▸ Work item: The answer should be every line below, retyped exactly.

▸ Data supplied:
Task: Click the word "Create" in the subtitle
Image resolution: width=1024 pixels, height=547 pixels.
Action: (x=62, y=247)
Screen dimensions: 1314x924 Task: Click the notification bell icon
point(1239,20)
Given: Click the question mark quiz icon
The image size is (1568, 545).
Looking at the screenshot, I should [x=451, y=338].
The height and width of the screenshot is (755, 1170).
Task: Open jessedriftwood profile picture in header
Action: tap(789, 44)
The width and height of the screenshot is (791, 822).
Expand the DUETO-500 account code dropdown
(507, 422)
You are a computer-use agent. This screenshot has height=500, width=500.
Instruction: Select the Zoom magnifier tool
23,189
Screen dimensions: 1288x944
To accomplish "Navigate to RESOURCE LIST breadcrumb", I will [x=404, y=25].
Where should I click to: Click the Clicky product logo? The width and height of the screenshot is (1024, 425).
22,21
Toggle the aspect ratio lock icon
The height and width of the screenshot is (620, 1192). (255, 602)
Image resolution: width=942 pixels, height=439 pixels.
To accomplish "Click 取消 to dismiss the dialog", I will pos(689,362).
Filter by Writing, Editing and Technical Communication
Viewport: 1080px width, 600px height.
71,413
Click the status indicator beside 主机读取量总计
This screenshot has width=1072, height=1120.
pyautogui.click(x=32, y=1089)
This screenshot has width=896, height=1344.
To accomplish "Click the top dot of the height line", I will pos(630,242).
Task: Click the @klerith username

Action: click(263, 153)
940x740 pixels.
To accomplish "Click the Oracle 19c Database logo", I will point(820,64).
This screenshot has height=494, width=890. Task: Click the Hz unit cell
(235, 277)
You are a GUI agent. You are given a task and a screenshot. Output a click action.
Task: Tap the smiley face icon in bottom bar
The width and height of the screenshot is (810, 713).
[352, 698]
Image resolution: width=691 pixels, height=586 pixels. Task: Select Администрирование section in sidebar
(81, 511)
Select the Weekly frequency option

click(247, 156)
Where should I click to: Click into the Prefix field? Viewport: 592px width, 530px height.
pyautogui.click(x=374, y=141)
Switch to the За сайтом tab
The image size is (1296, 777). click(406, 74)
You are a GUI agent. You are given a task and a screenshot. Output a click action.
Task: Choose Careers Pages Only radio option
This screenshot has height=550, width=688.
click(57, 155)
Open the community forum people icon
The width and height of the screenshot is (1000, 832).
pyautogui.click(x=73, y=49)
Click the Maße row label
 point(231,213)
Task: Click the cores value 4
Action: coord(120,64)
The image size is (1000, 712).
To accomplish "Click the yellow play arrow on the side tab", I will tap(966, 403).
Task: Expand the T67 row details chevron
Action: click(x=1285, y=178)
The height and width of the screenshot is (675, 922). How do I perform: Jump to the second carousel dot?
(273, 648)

▸ Output of the exercise:
Task: Click the word "Create" in the subtitle
Image resolution: width=1024 pixels, height=547 pixels.
Action: (x=62, y=247)
Screen dimensions: 1314x924 Task: Click the notification bell icon
point(1239,20)
Given: Click the question mark quiz icon
The image size is (1568, 545).
Looking at the screenshot, I should [x=451, y=338].
The height and width of the screenshot is (755, 1170).
Task: Open jessedriftwood profile picture in header
Action: tap(789, 44)
The width and height of the screenshot is (791, 822).
Expand the DUETO-500 account code dropdown
(507, 422)
You are a computer-use agent. This screenshot has height=500, width=500.
Instruction: Select the Zoom magnifier tool
23,189
Screen dimensions: 1288x944
To accomplish "Navigate to RESOURCE LIST breadcrumb", I will [x=404, y=25].
Where should I click to: Click the Clicky product logo? The width and height of the screenshot is (1024, 425).
22,21
Toggle the aspect ratio lock icon
The height and width of the screenshot is (620, 1192). (255, 602)
Image resolution: width=942 pixels, height=439 pixels.
To accomplish "Click 取消 to dismiss the dialog", I will pos(689,362).
Filter by Writing, Editing and Technical Communication
Viewport: 1080px width, 600px height.
71,413
Click the status indicator beside 主机读取量总计
This screenshot has width=1072, height=1120.
pyautogui.click(x=32, y=1089)
This screenshot has width=896, height=1344.
To accomplish "Click the top dot of the height line", I will pos(630,242).
Task: Click the @klerith username

Action: click(263, 153)
940x740 pixels.
To accomplish "Click the Oracle 19c Database logo", I will point(820,64).
This screenshot has height=494, width=890. Task: Click the Hz unit cell
(235, 277)
You are a GUI agent. You are given a task and a screenshot. Output a click action.
Task: Tap the smiley face icon in bottom bar
The width and height of the screenshot is (810, 713).
[352, 698]
Image resolution: width=691 pixels, height=586 pixels. Task: Select Администрирование section in sidebar
(81, 511)
Select the Weekly frequency option

click(247, 156)
Where should I click to: Click into the Prefix field? Viewport: 592px width, 530px height.
pyautogui.click(x=374, y=141)
Switch to the За сайтом tab
The image size is (1296, 777). click(406, 74)
You are a GUI agent. You are given a task and a screenshot. Output a click action.
Task: Choose Careers Pages Only radio option
This screenshot has height=550, width=688.
click(57, 155)
Open the community forum people icon
The width and height of the screenshot is (1000, 832).
pyautogui.click(x=73, y=49)
Click the Maße row label
 point(231,213)
Task: Click the cores value 4
Action: coord(120,64)
The image size is (1000, 712).
To accomplish "Click the yellow play arrow on the side tab", I will tap(966, 403).
Task: Expand the T67 row details chevron
Action: click(x=1285, y=178)
The height and width of the screenshot is (675, 922). How do I perform: Jump to the second carousel dot?
(273, 648)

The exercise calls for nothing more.